The coach described his own transformation from player to manager as a lesson in balance and control. He said he learned to adjust his style, manage games better, and avoid overcommitting when a match should be closed out. Looking back on his playing career, he said he lacked maturity and emotional balance, and told his younger self: “Enjoy the road and do not be so hard on yourself.”
Peretz said he delayed signing the new deal because it was offered shortly before the playoffs, but ultimately stayed because he feels valued at a club with room to grow. He said Hapoel Petah Tikva will struggle to repeat this season without a bigger budget or a new owner or sponsor, noting that salaries have not increased. He added that Tabi’s sale helped financially and said he told the player’s agent, half jokingly, that Tabi “should have been Salah’s replacement at Liverpool.”

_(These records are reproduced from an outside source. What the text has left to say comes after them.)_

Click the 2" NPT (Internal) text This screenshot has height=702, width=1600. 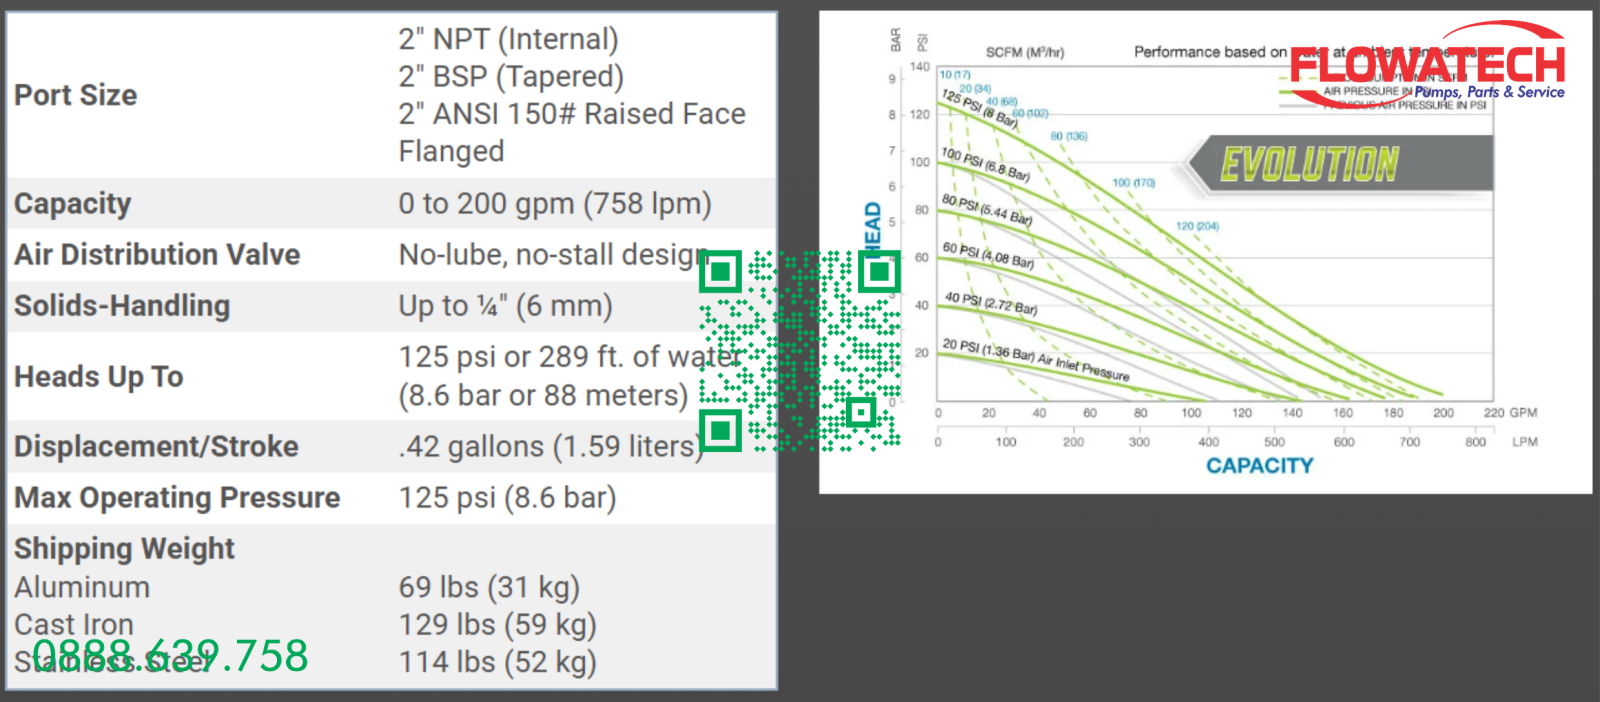coord(509,39)

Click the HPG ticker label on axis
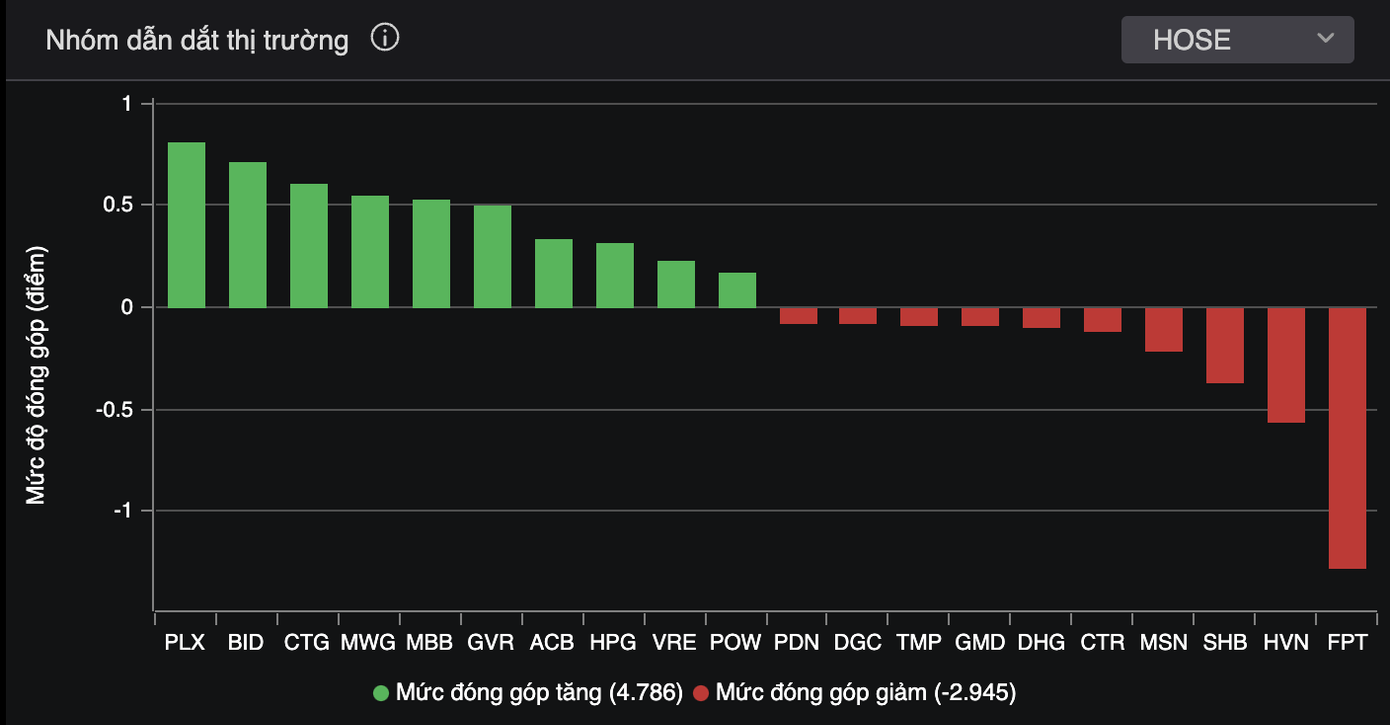pyautogui.click(x=613, y=642)
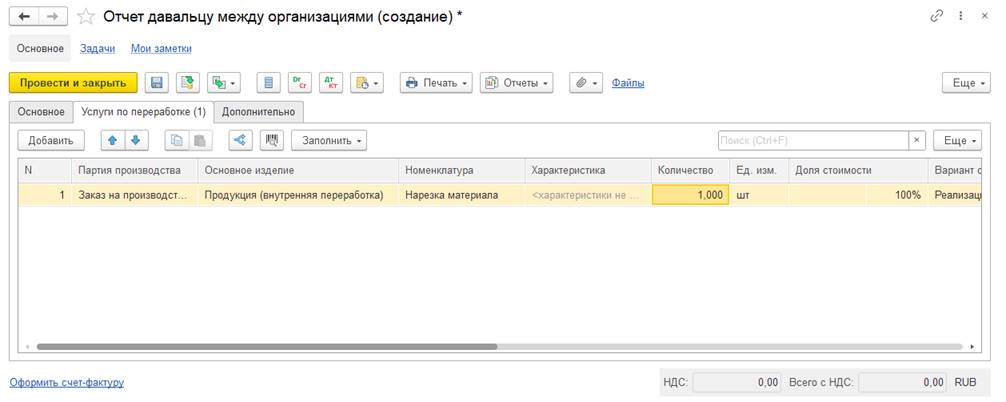Open the Печать dropdown
Screen dimensions: 1006x402
(x=436, y=83)
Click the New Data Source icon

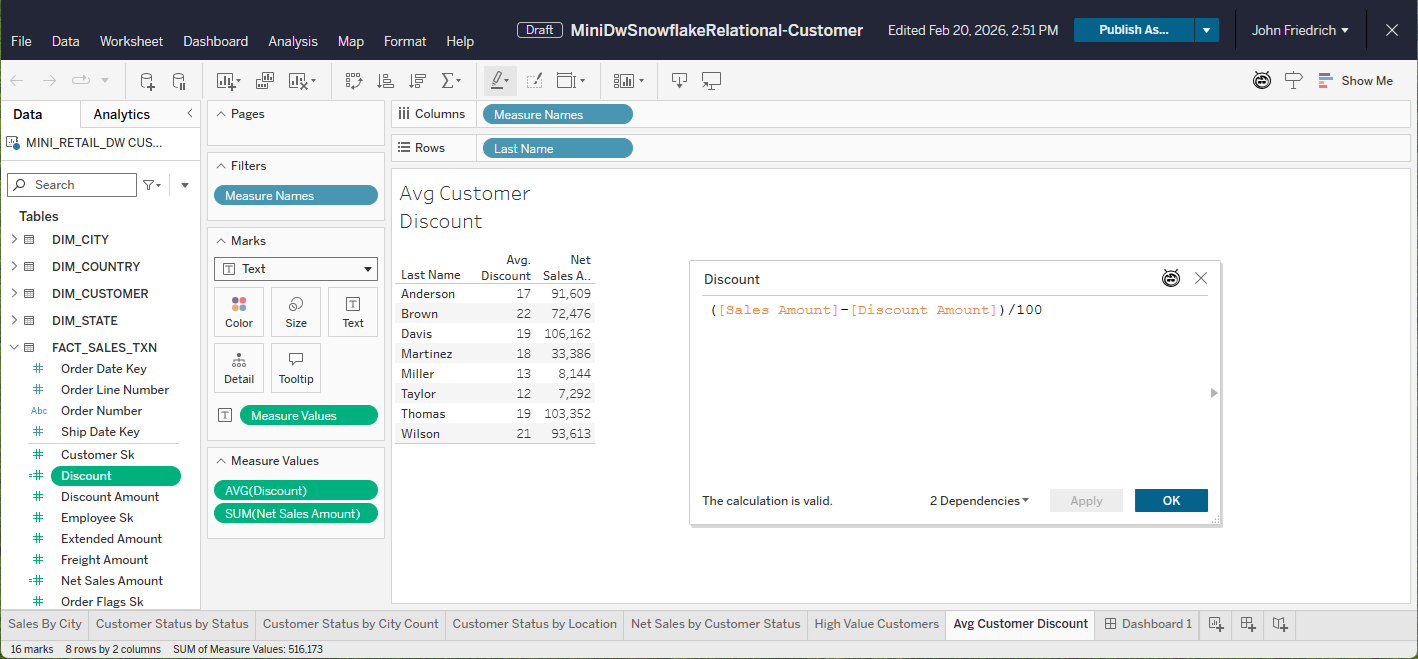[x=147, y=81]
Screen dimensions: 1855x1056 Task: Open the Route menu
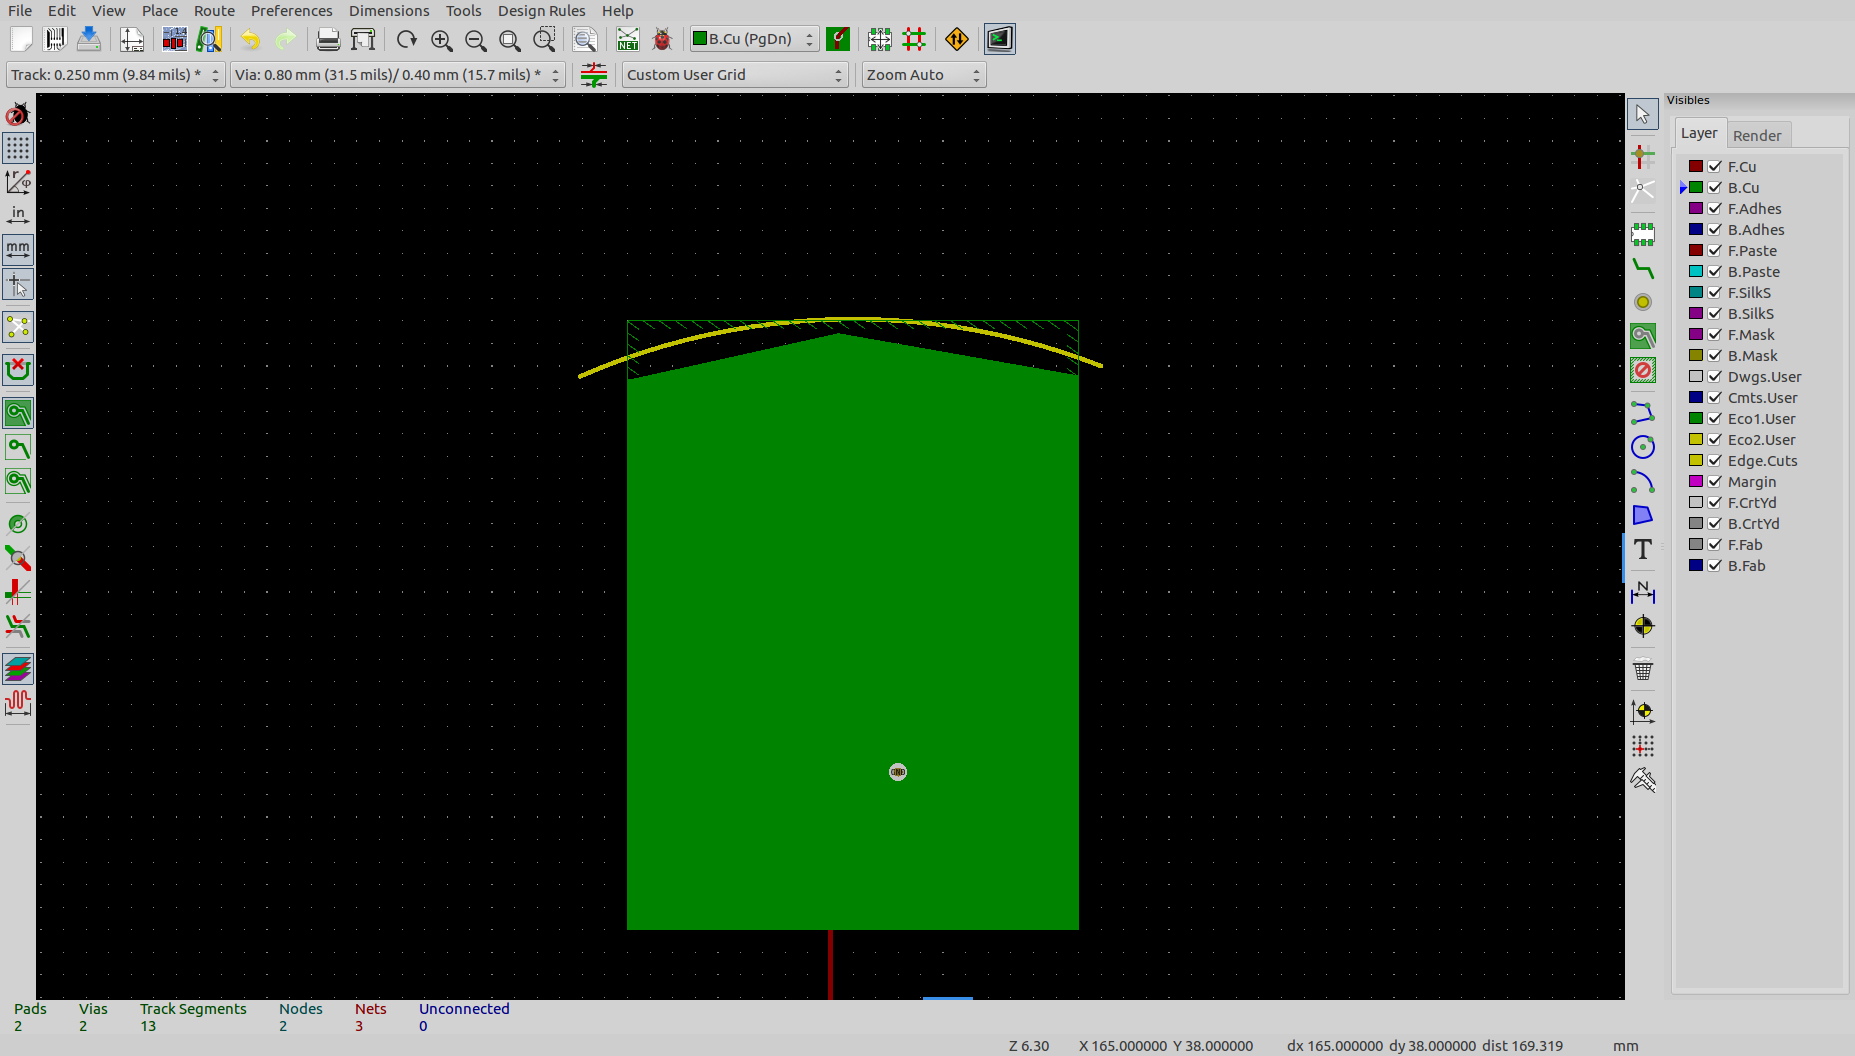click(x=214, y=11)
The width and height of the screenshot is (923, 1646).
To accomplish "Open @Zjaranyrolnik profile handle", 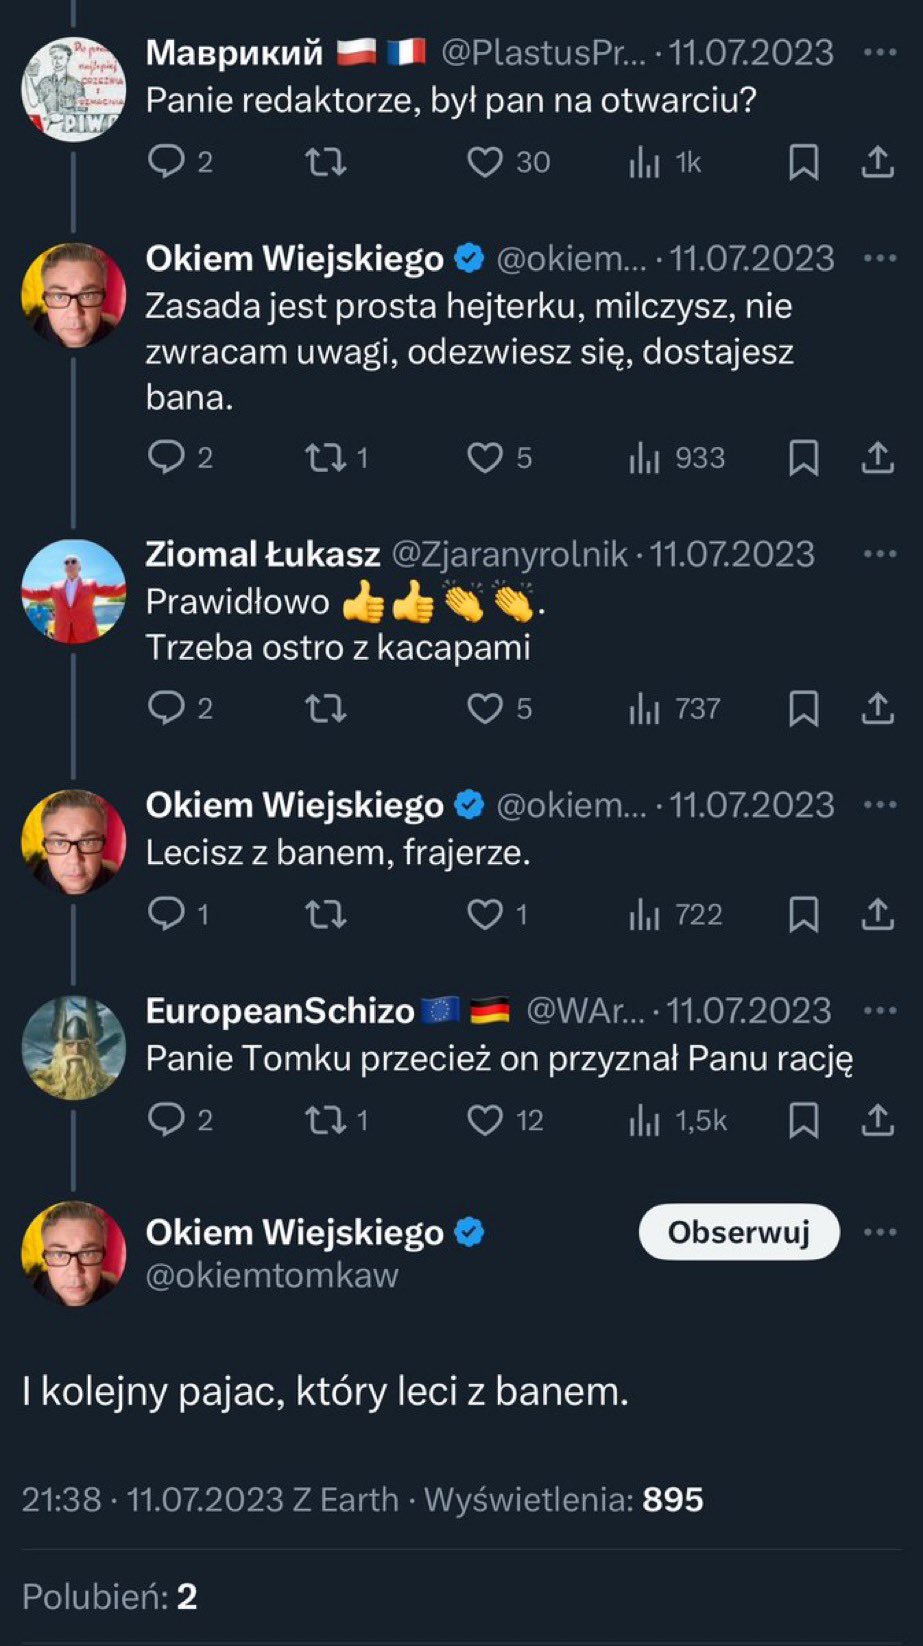I will [509, 554].
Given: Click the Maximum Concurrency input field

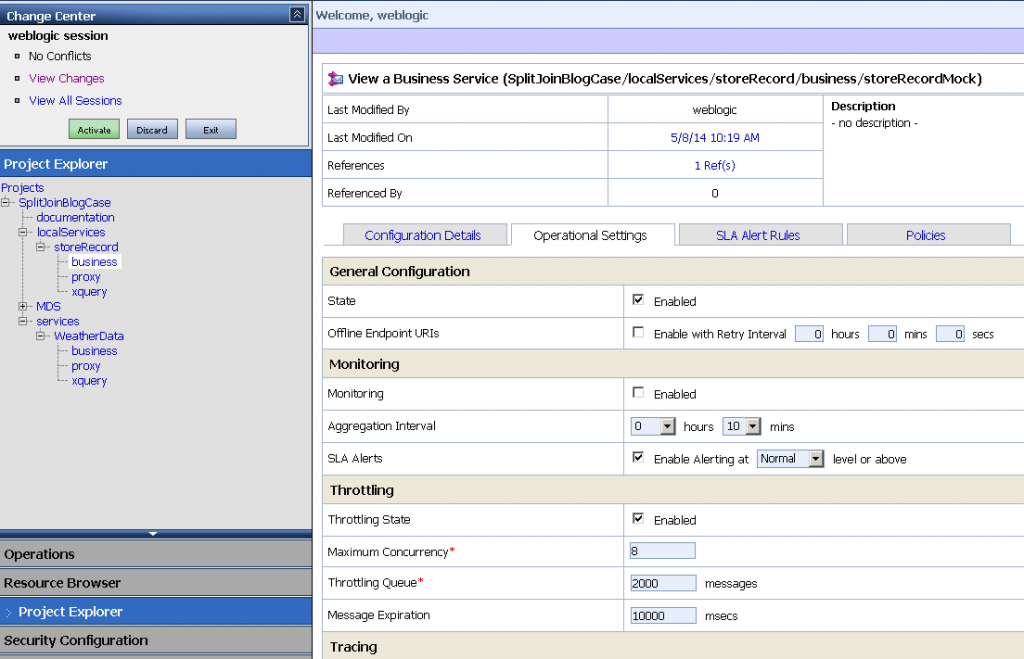Looking at the screenshot, I should tap(662, 551).
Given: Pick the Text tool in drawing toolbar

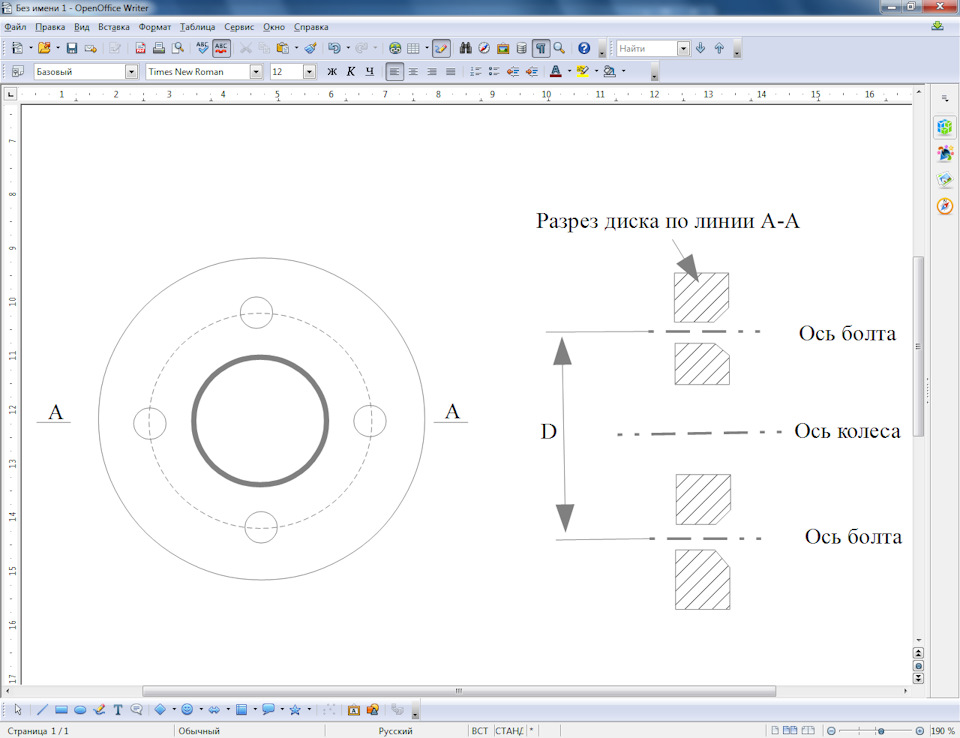Looking at the screenshot, I should click(x=118, y=710).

He also discussed his past at Bnei Yehuda, where he said he was upset by being fired one round before the end of the season, though he later reconciled with former club figures. On the personal front, he spoke about the strain in his relationship with his late father, Viki, saying he never got closure. Asked about the national team, Peretz said he hopes Israel reaches a major tournament within eight years, and that coaching the national team is “the big dream.”